**INSTRUCTIONS FOR THE TASK**
Filter the entries beneath this task, copying only the lines that hold the word "label".

* * * * * * *

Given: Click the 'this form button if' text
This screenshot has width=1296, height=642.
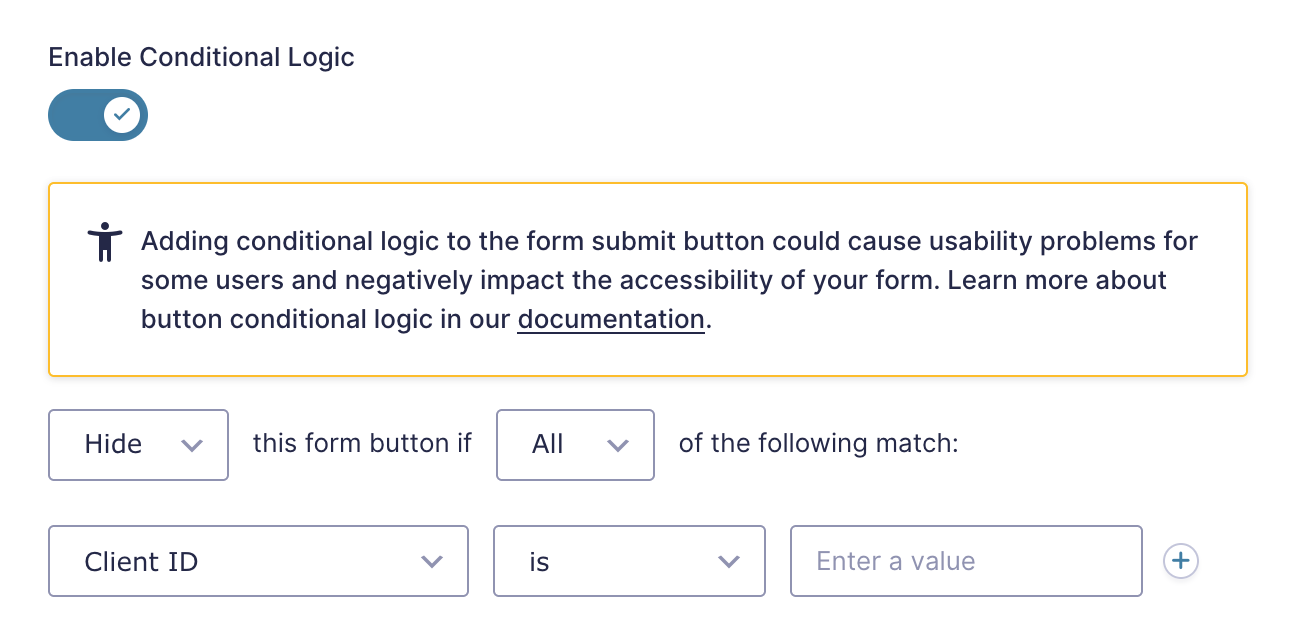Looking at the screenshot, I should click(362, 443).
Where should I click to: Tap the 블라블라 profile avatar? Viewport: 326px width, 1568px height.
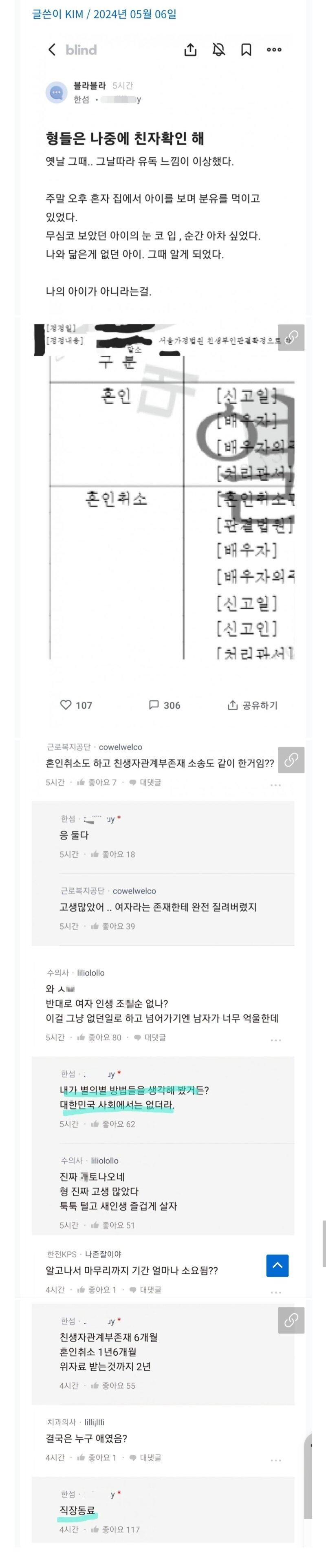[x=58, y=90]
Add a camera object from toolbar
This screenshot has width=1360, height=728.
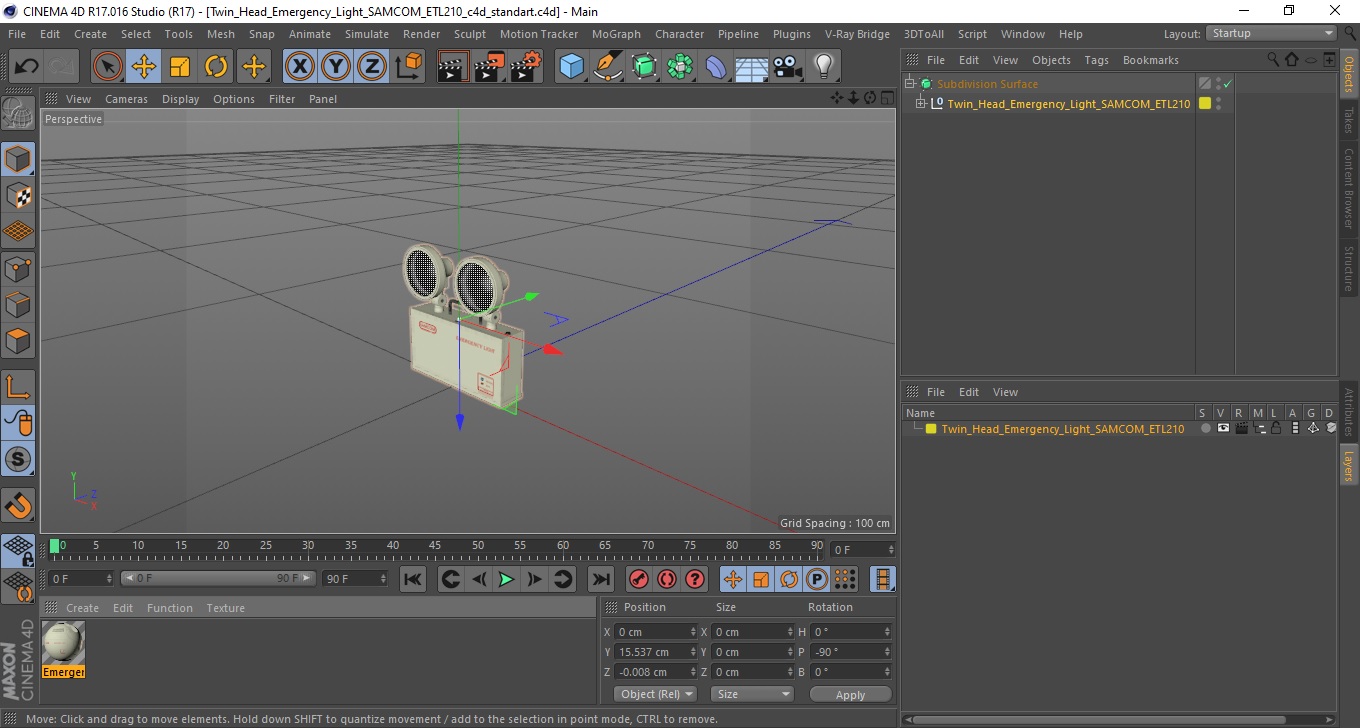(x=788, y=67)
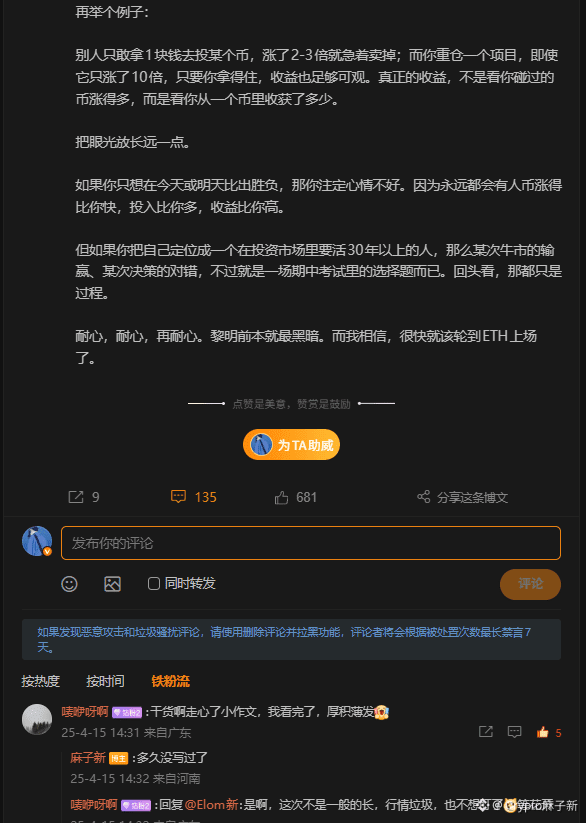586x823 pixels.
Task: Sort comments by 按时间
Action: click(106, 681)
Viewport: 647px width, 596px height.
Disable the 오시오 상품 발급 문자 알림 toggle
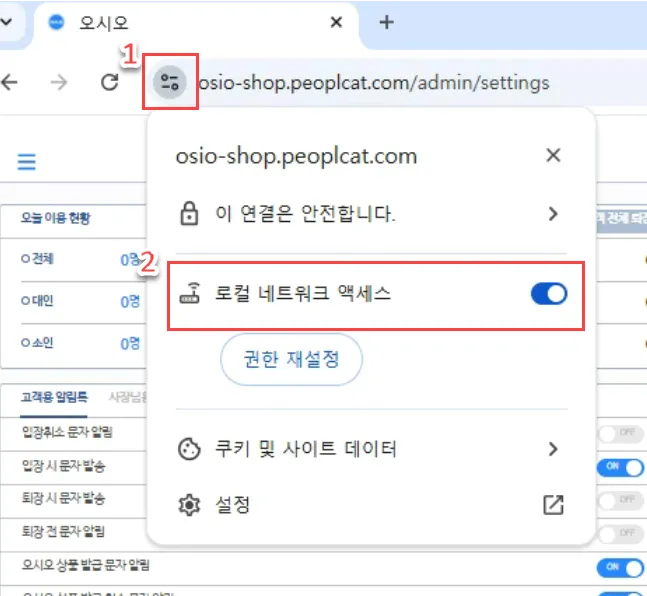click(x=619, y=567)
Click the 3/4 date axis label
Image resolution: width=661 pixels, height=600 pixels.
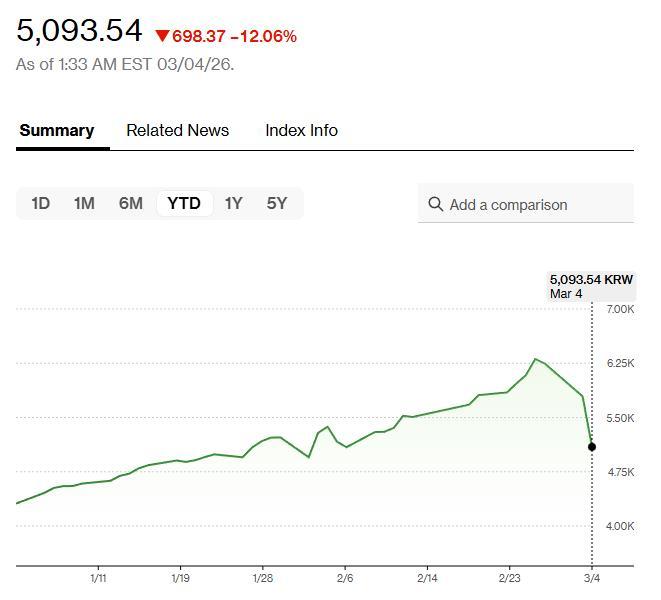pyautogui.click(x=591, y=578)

* * * * * * *

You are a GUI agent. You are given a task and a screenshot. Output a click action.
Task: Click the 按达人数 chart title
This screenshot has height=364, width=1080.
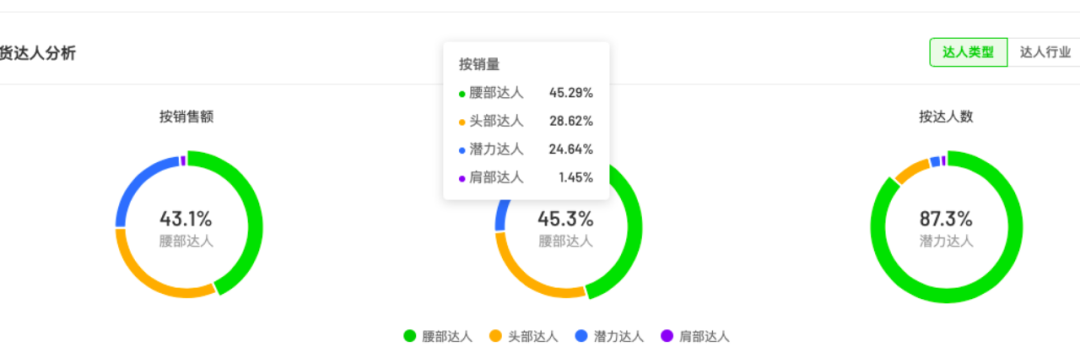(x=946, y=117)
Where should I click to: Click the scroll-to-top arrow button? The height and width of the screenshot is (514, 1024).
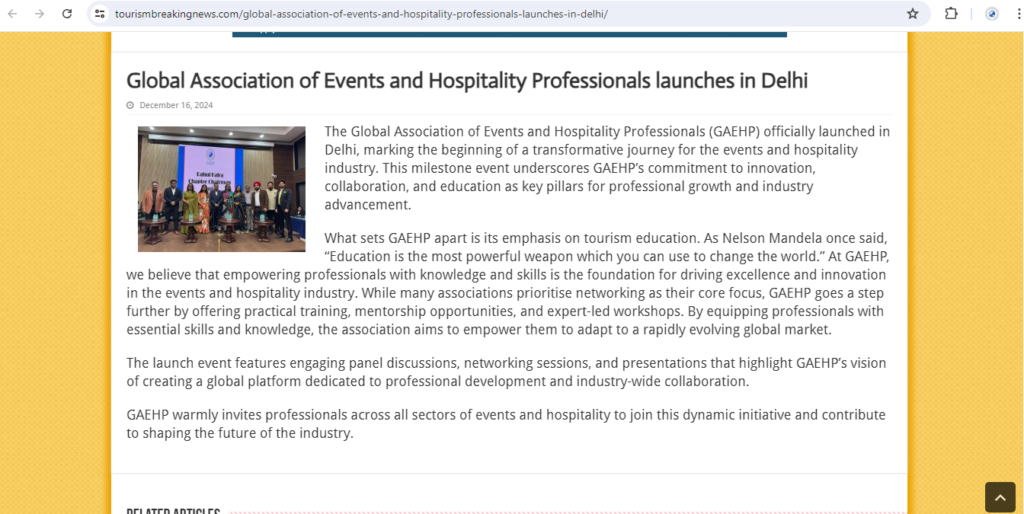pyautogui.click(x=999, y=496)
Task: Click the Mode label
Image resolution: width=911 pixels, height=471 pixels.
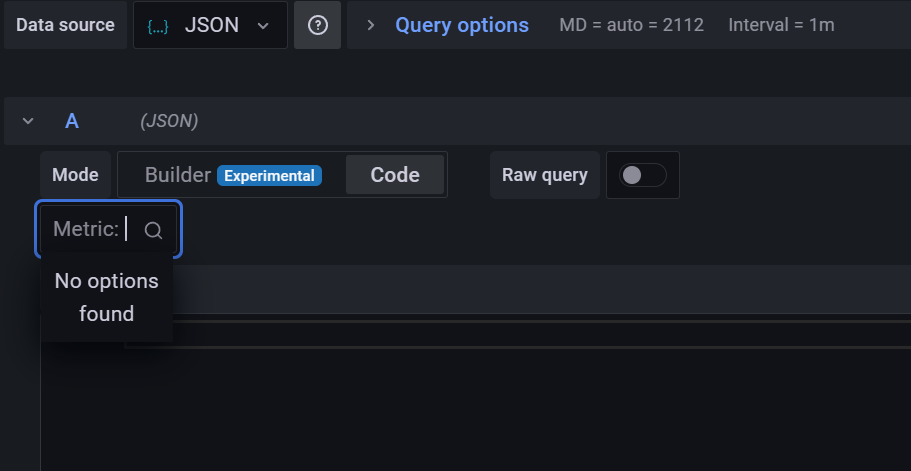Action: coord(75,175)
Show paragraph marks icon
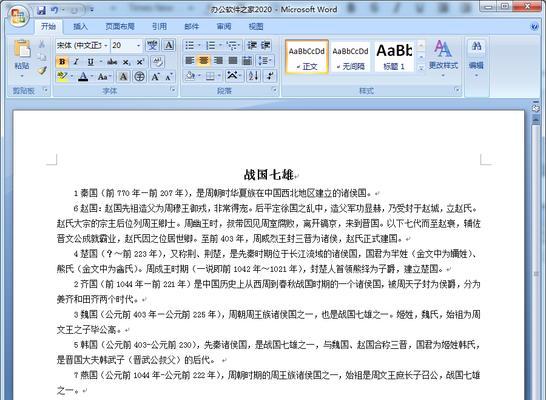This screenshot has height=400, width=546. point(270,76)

* * * * * * *

**TASK OUTPUT**
Click the 3/4 date axis label
Task: Click the Mode label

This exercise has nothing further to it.